Consumer Project on Technology Statement on the Trade Dispute Between the United States and Brazil

February 6, 2001.


There are several reasons why the United States should not have filed a WTO action against Brazil.

  1. Brazil is the prime example of a country that is doing things right with respect to providing treatment for AIDS. The US action undermines the often expressed view that the US is primarily concerned with infrastructure or other care related issues.
  2. The ability of Brazil to provide care is linked to its ability to manufacture cheaper copies of drugs. This should inform policy makers about the benefits of policies that support a domestic industry.
  3. The big Pharma companies will use the US trade action to disparage and undermine the Brazil program, throughout the world, and it will be used domestically in Brazil to undermine the governments AIDS policies.
That said, it should also be acknowledged that the US action was narrow, focusing on the validity of the local working requirements, and surprisingly, on the Brazil provisions on parallel imports, a matter that appears to be out of the WTO authority, given Article 6 of the TRIPS. The US government did NOT ask the WTO to review Article 71 of the Brazil law, which states:

Art. 71. In cases of national emergency or of public interest, declared in a decision of the Federal Executive Power, and where the patent owner or his licensee do not satisfy such need, a temporary non-exclusive compulsory license to exploit the patent may be granted ex officio, without prejudice to the rights of the owner of the patent.

Sole paragraph. The instrument granting the license shall set out its term of validity and any possiblilty of extention.

We are pleased that the USTR did not target Article 71. One doubts the US could have achieved much by contesting Article 71 before the WTO, given Article 31.b in the TRIPS. However, it should also be noted that the US has pressed Brazil on Article 71, via bilateral pressures, including, for example, a trip to Brazil by Commerce Secretary Daley, last year, traveling executives from Merck and Pfizer.

This article in on the CPT Brazil page here: www.cptech.org/ip/health/c/brazil/

February 12, 2000. Marcio Aith. Patent laws can generate conflict with US. Folha de São Paulo. A translation of this article appeared on the Treatment Access forum. Quoting from the translation:

The Trade State Secretary , William Daley, will ask the Brazilian government to derogate the decree on patents (October 6th, 1999), written by the M. of Health, Dr. José Serra, which did not please the US pharmaceutical industry may be the newest conflict between both countries.

Daley, who traveled to South America yesterday night, in an official visit , expressed in a talk to students that he will raise, in his talks with the Brazilian authorities "serious concerns related to some provisions on the patents laws (Brazilian)".

An assistant, Bernard Carreau, explained to the Folha de São Paulo, that these provisions are in a decree which, while regulating an article in the patents law, allowed the compulsory licensing of products in cases of "national emergency or public interest".
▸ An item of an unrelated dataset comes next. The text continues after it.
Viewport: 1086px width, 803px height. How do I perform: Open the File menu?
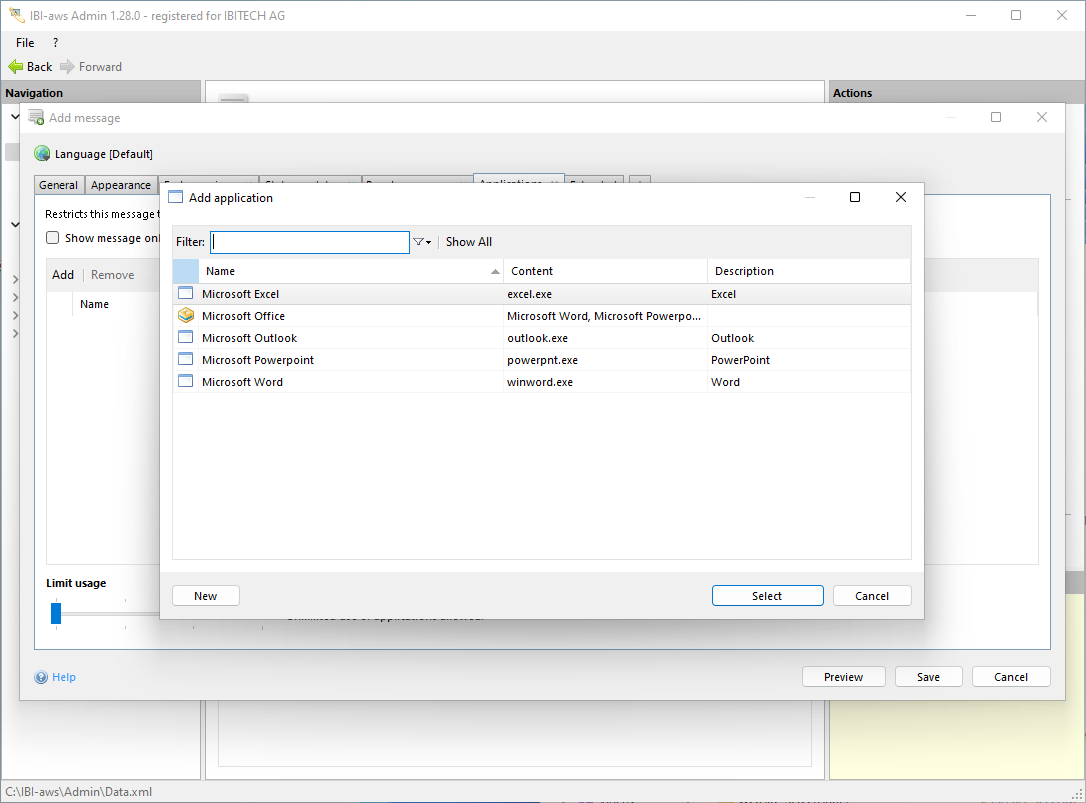pyautogui.click(x=25, y=43)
According to Folha, the US pharmaceutical industry fears that the decree gives to the M. of Health the power to consider abusive prices for drugs a case of "public interest", which would justify the compulsory obtention of patents for the emergency production of medicines. In his trip to Brazil, Daley will be accompanied by the world President of the pharmaceutical giant Merck, Raymond Gilmartin, and Pfizer's vice-president for Latin America, Ian Read. Other officers from 16 companies will be with him: the AOL (America on Line) President for Latin America, Charles Herington, five officers from electric companies and the Bell South's vice-president.